-- Input data follows --

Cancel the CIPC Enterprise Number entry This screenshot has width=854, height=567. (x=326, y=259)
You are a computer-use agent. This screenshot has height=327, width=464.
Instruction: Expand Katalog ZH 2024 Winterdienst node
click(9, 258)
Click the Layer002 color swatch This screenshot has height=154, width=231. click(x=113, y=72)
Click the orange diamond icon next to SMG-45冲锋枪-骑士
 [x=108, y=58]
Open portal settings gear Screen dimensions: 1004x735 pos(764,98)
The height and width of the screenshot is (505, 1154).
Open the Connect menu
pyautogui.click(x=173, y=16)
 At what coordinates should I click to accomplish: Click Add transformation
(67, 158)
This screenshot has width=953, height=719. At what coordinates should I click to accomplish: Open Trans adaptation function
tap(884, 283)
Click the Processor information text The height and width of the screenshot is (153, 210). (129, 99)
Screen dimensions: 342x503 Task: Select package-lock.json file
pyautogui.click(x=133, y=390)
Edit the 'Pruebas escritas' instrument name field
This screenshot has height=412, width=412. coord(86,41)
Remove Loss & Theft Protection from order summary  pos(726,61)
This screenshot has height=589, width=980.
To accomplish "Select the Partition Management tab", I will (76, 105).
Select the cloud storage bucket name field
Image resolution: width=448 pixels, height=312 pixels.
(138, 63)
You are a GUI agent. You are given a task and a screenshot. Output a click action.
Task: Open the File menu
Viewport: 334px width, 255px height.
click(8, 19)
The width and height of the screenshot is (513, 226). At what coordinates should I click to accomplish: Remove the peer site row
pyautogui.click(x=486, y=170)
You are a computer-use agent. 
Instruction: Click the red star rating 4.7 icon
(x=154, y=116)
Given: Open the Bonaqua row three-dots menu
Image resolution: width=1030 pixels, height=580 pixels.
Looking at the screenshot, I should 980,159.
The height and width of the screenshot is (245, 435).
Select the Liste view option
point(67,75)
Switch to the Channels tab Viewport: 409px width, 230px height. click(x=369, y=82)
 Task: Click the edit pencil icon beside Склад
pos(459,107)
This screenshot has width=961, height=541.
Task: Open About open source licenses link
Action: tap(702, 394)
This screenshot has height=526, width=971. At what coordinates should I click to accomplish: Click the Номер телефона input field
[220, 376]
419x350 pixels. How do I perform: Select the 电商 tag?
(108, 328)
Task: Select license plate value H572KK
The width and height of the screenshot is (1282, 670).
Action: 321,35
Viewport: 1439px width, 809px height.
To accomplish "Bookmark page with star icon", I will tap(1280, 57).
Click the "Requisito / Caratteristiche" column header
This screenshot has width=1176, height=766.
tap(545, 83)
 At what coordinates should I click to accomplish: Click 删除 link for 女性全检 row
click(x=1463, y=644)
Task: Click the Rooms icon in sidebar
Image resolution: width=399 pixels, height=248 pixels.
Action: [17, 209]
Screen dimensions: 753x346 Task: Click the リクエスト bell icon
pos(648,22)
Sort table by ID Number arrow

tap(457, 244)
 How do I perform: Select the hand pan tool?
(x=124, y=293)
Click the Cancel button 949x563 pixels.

-- Input data concluded --

- Task description -
Every line above should be retyped exactly as given.

- Output below -
Cancel the CIPC Enterprise Number entry This screenshot has width=854, height=567. (x=326, y=259)
You are a computer-use agent. This screenshot has height=327, width=464.
Instruction: Expand Katalog ZH 2024 Winterdienst node
click(9, 258)
Click the Layer002 color swatch This screenshot has height=154, width=231. click(x=113, y=72)
Click the orange diamond icon next to SMG-45冲锋枪-骑士
 [x=108, y=58]
Open portal settings gear Screen dimensions: 1004x735 pos(764,98)
The height and width of the screenshot is (505, 1154).
Open the Connect menu
pyautogui.click(x=173, y=16)
 At what coordinates should I click to accomplish: Click Add transformation
(67, 158)
This screenshot has width=953, height=719. At what coordinates should I click to accomplish: Open Trans adaptation function
tap(884, 283)
Click the Processor information text The height and width of the screenshot is (153, 210). (129, 99)
Screen dimensions: 342x503 Task: Select package-lock.json file
pyautogui.click(x=133, y=390)
Edit the 'Pruebas escritas' instrument name field
This screenshot has height=412, width=412. coord(86,41)
Remove Loss & Theft Protection from order summary  pos(726,61)
This screenshot has height=589, width=980.
To accomplish "Select the Partition Management tab", I will (76, 105).
Select the cloud storage bucket name field
Image resolution: width=448 pixels, height=312 pixels.
(138, 63)
You are a GUI agent. You are given a task and a screenshot. Output a click action.
Task: Open the File menu
Viewport: 334px width, 255px height.
click(8, 19)
The width and height of the screenshot is (513, 226). At what coordinates should I click to accomplish: Remove the peer site row
pyautogui.click(x=486, y=170)
You are a computer-use agent. 
Instruction: Click the red star rating 4.7 icon
(x=154, y=116)
Given: Open the Bonaqua row three-dots menu
Image resolution: width=1030 pixels, height=580 pixels.
Looking at the screenshot, I should 980,159.
The height and width of the screenshot is (245, 435).
Select the Liste view option
point(67,75)
Switch to the Channels tab Viewport: 409px width, 230px height. click(x=369, y=82)
 Task: Click the edit pencil icon beside Склад
pos(459,107)
This screenshot has width=961, height=541.
Task: Open About open source licenses link
Action: tap(702, 394)
This screenshot has height=526, width=971. At what coordinates should I click to accomplish: Click the Номер телефона input field
[220, 376]
419x350 pixels. How do I perform: Select the 电商 tag?
(108, 328)
Task: Select license plate value H572KK
The width and height of the screenshot is (1282, 670).
Action: 321,35
Viewport: 1439px width, 809px height.
To accomplish "Bookmark page with star icon", I will tap(1280, 57).
Click the "Requisito / Caratteristiche" column header
This screenshot has width=1176, height=766.
tap(545, 83)
 At what coordinates should I click to accomplish: Click 删除 link for 女性全检 row
click(x=1463, y=644)
Task: Click the Rooms icon in sidebar
Image resolution: width=399 pixels, height=248 pixels.
Action: [17, 209]
Screen dimensions: 753x346 Task: Click the リクエスト bell icon
pos(648,22)
Sort table by ID Number arrow

tap(457, 244)
 How do I perform: Select the hand pan tool?
(x=124, y=293)
Click the Cancel button 949x563 pixels.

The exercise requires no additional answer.